* START Excerpt to read *

WO2010068108A1 - Droplet break up device - Google Patents

Abstract

The invention relates to droplet break up device, comprising: a chamber arranged to receive a pressurized abrasive liquid; a nozzle, communicatively coupled to said chamber for ejecting a fluid jet; and a break up mechanism for breaking up the fluid jet jetted out of the nozzle; further comprising a revolving nozzle holder holding the nozzle, so as to rotate the nozzle along an axis transversal to the machining area. The break up mechanism comprises is formed by a stationary chamber wall side opposite the nozzle holder, the stationary chamber wall side comprising a plurality of surface deformations shaped to provide a pressure pulse near the nozzle so as to break up the fluid jet ejected from the nozzle into droplets.

Description

DROPLET BREAK UP DEVICE

The invention relates to a droplet break up device.

It is known to form curved optical surfaces in optical materials, such as quartz or glass, by means of fluid jet polishing (FJP).

WO9926764 discloses a technique wherein an abrasive liquid is sprayed onto the workpiece, via a nozzle. "Abrasive liquid" is in this context intended to mean a liquid which can be used to grind a surface to a relatively high roughness or to polish it to a lower roughness. WO992674 further discloses that the abrasive liquid provides controlled working of the surface of the workpiece, in particular, at relatively low pressures, such as 50 bar or lower. The abrasive liquid, which preferably contains abrasive particles, has a relatively low velocity at these low pressures, so that material is removed in a controlled manner. In one embodiment, abrasive liquid used is water containing 10 vol% silicon carbide particles with a size of approx. 20 micrometer as the abrasive, to polish a surface of BK7 In addition, it is known to provide a device for cutting glass using a high-speed jet of liquid in the order of magnitude of 2000 bar.

Fluid jet polishing results in nice polishing properties since the machining area can be very small, and a beam profile of the jet, due to the randomness of the polishing process, provides smooth transitions outside machining areas. In this context, a "machining area" is the part of a surface of an object where the fluid jet actively impacts the object. Furthermore, the technique is suitable to follow substantial inclinations of the surface to be machined, such as sharp corners and steep slopes.

However, a desire exists to further decrease the surface roughness due to the polishing operation. To that end, the invention provides a method for machining a workpiece surface, in which a machining area of the workpiece surface is machined under the influence of a polishing operation; the method comprising providing a fluid jet of abrasive liquid for impacting the machining area, wherein the fluid jet is arranged to break up in droplets prior to impacting the machining area.

* END Excerpt to read *
* START Recorded data *

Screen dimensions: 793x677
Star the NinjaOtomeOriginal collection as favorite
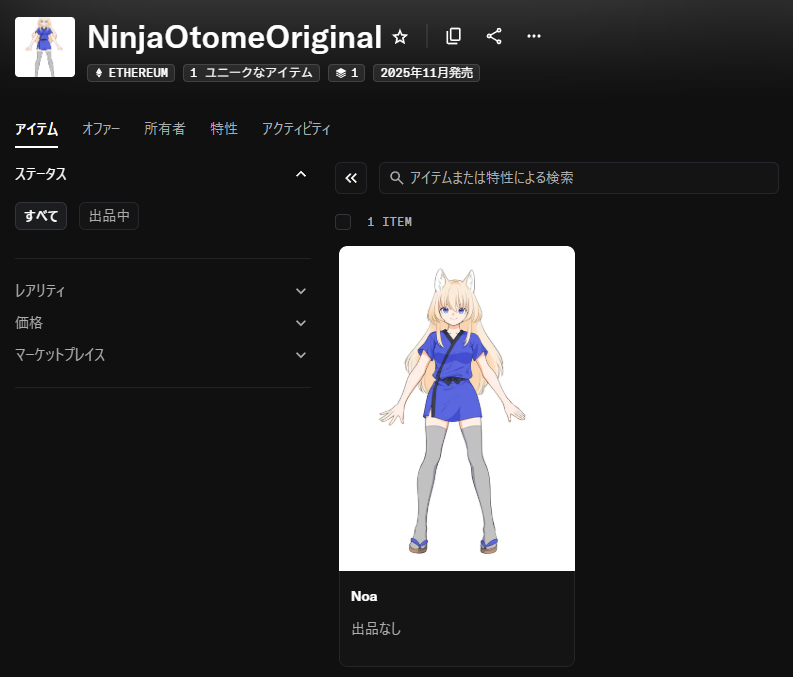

* END Recorded data *

Objectives:
1/ Summarize the droplet break up patent excerpt in two sentences.
2/ Decide whether each statement agrees with the droplet break up patent excerpt, answering yes or no and quoting the deciding words: (a) A machining area is the part of an object's surface where the fluid jet actively impacts it. (b) Fluid jet polishing is unsuited to surfaces with sharp corners and steep slopes. (c) The known glass-cutting device uses a liquid jet of about 50 bar.
3/ Carry on the droplet break up patent excerpt from the point where it stops.
The data above bear no relation to the droplet break up patent excerpt.

Final answers:
1/ The droplet break up patent excerpt describes a device in which a revolving nozzle holder rotates a nozzle that ejects a jet of pressurized abrasive liquid, while a stationary chamber wall with surface deformations produces a pressure pulse near the nozzle that breaks the jet into droplets. Building on the known use of fluid jet polishing to form curved optical surfaces in materials such as quartz or glass, the invention seeks to further decrease surface roughness by having the abrasive fluid jet break up into droplets before it impacts the machining area.

2/
(a) Yes: "a "machining area" is the part of a surface of an object where the fluid jet actively impacts the object"
(b) No: "the technique is suitable to follow substantial inclinations of the surface to be machined, such as sharp corners and steep slopes"
(c) No: "a high-speed jet of liquid in the order of magnitude of 2000 bar"

3/
A non limiting explanation why this may provide improved polishing results is, that in a constitution with a fluid jet that is broken up in droplets prior to impacting the machining area, the abrasive particles are better surrounded by the fluid in the droplets, due to the surface tension properties of the droplets, than in a constitution with the fluid jet in a continuous jet form, which is a jet of fluid moving as a continuous elongate fluid volume, which is not broken up in smaller droplets prior to impacting the machining area. In the latter constitution, due to turbulent air mixing with the fluid jet, the abrasive particles impact the surface with too high force and may affect the polishing result. Further advantageous embodiments of the invention are represented in the subclaims.

The invention will now be further elucidated with reference to an exemplary embodiment represented in a drawing. In the drawing:

Figure 1 shows a schematic perspective view of a machining apparatus according to the invention; and Figure 2 shows a schematic side view of the tooling setup of Fig. 1

Figure 3 shows a schematic impression of a chamber wall of Figure 2; and

Figure 4 shows another schematic impression of the chamber wall of Figure 2.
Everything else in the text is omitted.